__Data shown__:
———

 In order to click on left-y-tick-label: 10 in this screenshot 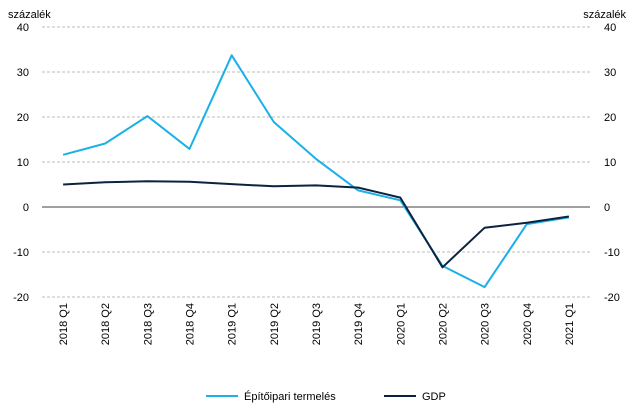, I will do `click(23, 163)`.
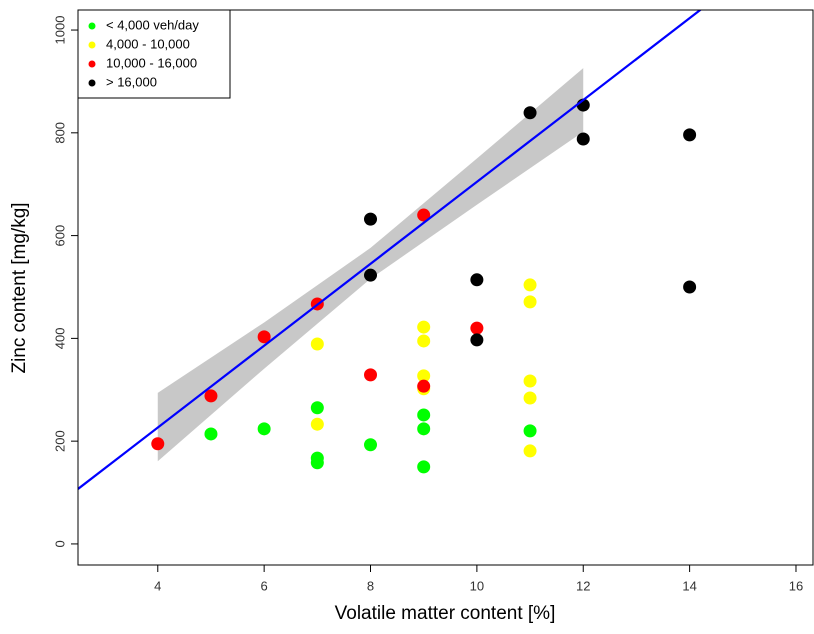 This screenshot has width=814, height=634. Describe the element at coordinates (132, 82) in the screenshot. I see `legend-label: > 16,000` at that location.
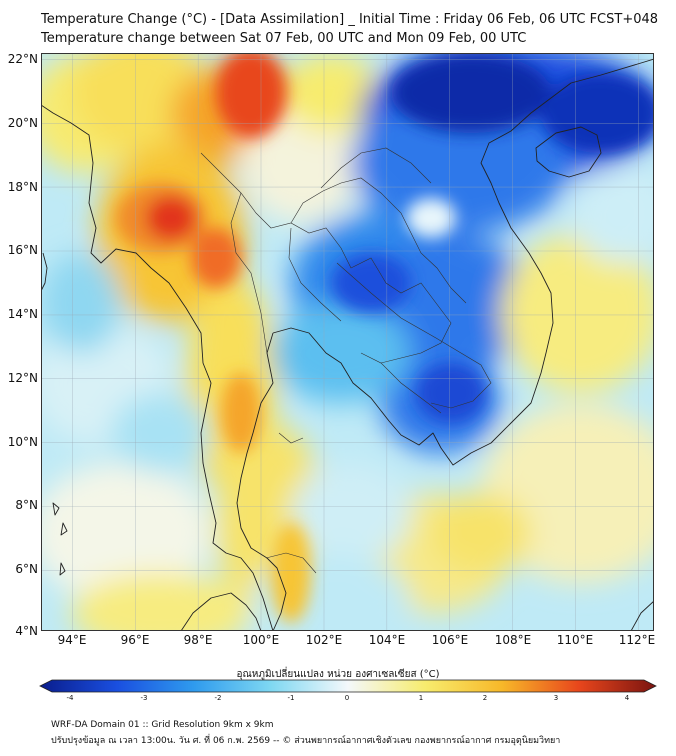  Describe the element at coordinates (22, 187) in the screenshot. I see `lat-label: 18°N` at that location.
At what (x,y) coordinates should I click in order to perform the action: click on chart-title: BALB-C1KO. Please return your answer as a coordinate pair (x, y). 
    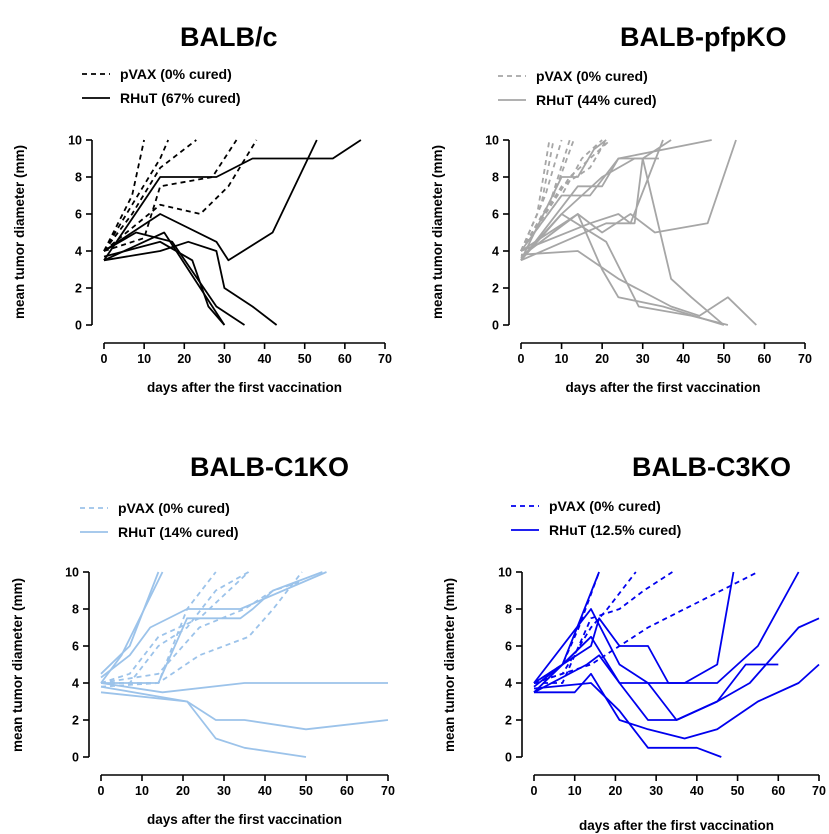
    Looking at the image, I should click on (270, 467).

———

__Exercise description__:
Copy out word for word everything in the records from the line containing "At what (x,y)" through the end of the records, both ends included, and leave the pictures out.

__Exercise response__:
At what (x,y) coordinates should I click in order to perform the action: click on chart-title: BALB-C1KO. Please return your answer as a coordinate pair (x, y). 
    Looking at the image, I should click on (270, 467).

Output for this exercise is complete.